Aleph
- Original author(s): Ashwin Srinivasan
- Developer(s): Ashwin Srinivasan, Fabrizio Riguzzi
- Stable release: 5 / May 16, 2007; 17 years ago
- Repository: https://github.com/friguzzi/aleph
- Written in: Prolog
- Type: Inductive logic programming system
- Website: www.cs.ox.ac.uk/activities/programinduction/Aleph/

= Aleph (ILP) =

Inductive logic programming system

Aleph (A Learning Engine for Proposing Hypotheses) is an inductive logic programming system introduced by Ashwin Srinivasan in 2001. As of 2022 it is still one of the most widely used inductive logic programming systems.
It is based on the earlier system Progol.

== Learning task ==
The input to Aleph is background knowledge, specified as a logic program, a language bias in the form of mode declarations, as well as positive and negative examples specified as ground facts.

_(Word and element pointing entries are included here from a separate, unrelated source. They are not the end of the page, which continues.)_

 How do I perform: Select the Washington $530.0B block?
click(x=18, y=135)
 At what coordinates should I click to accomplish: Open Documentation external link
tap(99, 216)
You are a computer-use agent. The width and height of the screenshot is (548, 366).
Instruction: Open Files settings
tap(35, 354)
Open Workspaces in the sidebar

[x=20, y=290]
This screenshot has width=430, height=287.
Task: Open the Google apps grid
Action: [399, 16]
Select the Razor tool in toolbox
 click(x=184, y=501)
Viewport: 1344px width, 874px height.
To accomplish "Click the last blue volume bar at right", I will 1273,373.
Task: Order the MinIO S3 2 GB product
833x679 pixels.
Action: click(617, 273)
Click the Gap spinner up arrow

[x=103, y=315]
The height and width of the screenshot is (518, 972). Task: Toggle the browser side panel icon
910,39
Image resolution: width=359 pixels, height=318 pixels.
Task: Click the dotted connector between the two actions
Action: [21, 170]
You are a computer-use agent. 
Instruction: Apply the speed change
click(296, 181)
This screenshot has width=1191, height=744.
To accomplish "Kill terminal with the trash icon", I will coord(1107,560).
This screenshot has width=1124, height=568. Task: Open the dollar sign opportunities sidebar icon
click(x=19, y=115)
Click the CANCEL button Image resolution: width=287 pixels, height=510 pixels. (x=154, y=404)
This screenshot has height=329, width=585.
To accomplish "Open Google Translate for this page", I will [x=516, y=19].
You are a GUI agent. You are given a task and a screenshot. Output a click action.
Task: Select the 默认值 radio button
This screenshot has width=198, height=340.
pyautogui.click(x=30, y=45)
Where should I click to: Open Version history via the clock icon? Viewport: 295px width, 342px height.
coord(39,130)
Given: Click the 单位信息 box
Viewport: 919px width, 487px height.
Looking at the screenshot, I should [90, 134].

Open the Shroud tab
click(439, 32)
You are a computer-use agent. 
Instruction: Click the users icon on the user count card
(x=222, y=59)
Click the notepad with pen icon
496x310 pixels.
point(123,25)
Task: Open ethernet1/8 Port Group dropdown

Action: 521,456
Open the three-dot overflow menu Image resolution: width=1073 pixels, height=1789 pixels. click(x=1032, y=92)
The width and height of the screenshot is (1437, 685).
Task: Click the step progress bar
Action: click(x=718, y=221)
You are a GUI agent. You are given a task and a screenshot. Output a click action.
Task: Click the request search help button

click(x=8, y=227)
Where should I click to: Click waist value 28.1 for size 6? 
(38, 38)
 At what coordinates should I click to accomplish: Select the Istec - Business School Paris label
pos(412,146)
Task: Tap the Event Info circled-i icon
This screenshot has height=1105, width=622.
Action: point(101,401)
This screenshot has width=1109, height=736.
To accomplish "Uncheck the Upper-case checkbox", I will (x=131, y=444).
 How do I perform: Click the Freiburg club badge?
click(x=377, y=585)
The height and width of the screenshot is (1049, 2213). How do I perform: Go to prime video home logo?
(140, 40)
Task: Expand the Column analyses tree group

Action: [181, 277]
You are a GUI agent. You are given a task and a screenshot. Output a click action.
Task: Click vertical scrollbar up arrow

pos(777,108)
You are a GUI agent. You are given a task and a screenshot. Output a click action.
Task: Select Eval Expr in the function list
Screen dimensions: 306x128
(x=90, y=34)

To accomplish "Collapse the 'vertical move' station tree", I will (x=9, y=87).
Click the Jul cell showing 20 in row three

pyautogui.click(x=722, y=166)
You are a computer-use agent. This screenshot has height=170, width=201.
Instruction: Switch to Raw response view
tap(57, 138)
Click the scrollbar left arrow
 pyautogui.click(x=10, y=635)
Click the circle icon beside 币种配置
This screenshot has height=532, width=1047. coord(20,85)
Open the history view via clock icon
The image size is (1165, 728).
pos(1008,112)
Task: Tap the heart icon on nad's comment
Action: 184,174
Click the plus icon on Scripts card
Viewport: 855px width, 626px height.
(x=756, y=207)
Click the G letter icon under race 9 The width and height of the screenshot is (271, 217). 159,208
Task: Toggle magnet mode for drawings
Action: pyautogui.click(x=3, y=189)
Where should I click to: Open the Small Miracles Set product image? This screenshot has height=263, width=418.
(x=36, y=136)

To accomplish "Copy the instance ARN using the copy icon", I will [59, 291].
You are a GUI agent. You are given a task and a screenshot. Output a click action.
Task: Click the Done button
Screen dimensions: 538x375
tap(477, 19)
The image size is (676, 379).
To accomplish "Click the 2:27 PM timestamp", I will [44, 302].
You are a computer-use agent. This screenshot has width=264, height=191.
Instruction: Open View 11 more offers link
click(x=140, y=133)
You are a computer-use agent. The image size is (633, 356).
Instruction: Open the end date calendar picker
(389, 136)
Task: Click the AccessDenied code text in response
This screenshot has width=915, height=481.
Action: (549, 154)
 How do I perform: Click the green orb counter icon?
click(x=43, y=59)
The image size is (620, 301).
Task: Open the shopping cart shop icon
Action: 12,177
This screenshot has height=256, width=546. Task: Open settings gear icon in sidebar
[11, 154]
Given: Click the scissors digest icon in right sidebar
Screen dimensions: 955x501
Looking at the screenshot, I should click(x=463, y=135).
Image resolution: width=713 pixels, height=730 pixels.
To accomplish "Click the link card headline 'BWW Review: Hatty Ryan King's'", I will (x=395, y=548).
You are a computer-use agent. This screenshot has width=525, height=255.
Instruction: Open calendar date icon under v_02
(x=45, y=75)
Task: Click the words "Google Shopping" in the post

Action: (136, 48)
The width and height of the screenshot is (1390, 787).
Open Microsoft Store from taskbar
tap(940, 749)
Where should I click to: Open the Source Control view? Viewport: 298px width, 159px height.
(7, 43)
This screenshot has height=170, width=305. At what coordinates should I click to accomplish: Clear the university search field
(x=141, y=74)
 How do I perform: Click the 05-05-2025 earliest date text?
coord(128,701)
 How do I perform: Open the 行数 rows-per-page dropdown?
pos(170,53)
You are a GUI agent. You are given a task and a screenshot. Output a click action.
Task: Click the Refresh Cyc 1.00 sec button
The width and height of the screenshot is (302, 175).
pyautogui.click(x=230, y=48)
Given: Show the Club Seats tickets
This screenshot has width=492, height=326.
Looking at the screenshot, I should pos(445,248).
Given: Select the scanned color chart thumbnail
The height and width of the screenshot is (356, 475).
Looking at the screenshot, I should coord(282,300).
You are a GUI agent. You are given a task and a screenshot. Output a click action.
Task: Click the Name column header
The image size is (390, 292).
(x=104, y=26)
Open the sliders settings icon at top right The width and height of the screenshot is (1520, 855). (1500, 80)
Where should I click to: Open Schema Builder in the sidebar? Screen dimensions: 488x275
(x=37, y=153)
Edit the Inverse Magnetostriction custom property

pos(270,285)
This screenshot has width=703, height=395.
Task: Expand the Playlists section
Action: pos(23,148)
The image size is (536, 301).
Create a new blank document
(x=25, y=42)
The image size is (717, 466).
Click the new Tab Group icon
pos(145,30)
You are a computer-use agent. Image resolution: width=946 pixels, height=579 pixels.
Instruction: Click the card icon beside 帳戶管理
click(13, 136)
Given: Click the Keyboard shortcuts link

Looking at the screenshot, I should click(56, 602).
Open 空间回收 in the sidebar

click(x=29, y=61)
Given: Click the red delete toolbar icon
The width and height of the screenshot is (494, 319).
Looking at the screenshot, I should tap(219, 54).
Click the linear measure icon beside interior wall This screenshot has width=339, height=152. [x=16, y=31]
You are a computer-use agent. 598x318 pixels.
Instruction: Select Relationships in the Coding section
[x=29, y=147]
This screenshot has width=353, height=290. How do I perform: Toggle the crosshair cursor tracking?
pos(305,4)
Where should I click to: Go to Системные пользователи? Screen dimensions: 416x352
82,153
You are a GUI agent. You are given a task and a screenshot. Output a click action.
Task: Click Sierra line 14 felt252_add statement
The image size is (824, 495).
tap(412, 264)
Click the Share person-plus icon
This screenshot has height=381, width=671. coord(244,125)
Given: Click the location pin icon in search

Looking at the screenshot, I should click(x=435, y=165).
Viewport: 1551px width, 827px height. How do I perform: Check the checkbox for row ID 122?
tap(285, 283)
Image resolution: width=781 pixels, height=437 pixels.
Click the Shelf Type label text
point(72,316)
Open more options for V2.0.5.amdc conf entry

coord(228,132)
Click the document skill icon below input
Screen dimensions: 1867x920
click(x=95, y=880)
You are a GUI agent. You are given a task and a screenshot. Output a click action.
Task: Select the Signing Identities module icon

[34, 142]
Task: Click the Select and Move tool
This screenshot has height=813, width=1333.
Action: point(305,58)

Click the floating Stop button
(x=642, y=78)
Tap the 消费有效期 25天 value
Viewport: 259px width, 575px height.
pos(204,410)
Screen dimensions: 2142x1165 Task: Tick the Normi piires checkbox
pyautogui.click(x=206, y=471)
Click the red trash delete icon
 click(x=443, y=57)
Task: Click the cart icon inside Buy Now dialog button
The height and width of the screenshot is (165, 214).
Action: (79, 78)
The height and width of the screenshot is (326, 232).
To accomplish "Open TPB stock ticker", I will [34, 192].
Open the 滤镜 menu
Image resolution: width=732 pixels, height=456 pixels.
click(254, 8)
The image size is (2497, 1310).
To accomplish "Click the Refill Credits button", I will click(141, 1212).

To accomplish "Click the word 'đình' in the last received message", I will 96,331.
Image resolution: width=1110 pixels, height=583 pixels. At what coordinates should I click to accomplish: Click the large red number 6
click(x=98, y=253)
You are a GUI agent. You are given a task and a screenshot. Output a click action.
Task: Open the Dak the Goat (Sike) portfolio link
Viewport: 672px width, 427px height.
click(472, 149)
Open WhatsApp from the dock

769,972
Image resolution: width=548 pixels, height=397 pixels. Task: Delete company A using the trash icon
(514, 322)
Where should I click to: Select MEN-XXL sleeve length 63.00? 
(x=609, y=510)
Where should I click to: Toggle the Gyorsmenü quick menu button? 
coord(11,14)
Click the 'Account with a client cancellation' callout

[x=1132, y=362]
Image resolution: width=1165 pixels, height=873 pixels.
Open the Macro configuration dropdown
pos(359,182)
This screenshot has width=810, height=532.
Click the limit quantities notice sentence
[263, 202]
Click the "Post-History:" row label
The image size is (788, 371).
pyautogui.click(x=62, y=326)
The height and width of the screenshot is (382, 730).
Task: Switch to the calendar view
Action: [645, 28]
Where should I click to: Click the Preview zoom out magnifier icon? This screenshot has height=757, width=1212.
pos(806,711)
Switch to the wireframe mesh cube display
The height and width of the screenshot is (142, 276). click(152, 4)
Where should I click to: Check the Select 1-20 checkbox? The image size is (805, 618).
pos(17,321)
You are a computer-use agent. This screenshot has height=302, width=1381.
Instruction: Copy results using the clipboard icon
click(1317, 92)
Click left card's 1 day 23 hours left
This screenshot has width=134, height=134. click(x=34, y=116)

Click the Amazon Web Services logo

As output it returns a logic program which, together with the background knowledge, entails all of the positive examples and none of the negative examples.

== Basic algorithm ==
Starting with an empty hypothesis, Aleph proceeds as follows:

- It chooses a positive example to generalise; if none are left, it aborts and outputs the current hypothesis.
- Then it constructs the bottom clause, that is, the most specific clause that is allowed by the mode declarations and covers the example.
- It then searches for a generalisation of the bottom clause that scores better on the chosen metric.
- It then adds the new clause to the hypothesis program and removes all examples that are covered by the new clause.

== Search algorithm ==
Aleph searches for clauses in a top-down manner, using the bottom clause constructed in the preceding step to bound the search from below. It searches the refinement graph in a breadth-first manner, with tunable parameters to bound the maximal clause size and proof depth. It scores each clause using one of 13 different evaluation metrics, as chosen in advance by the user.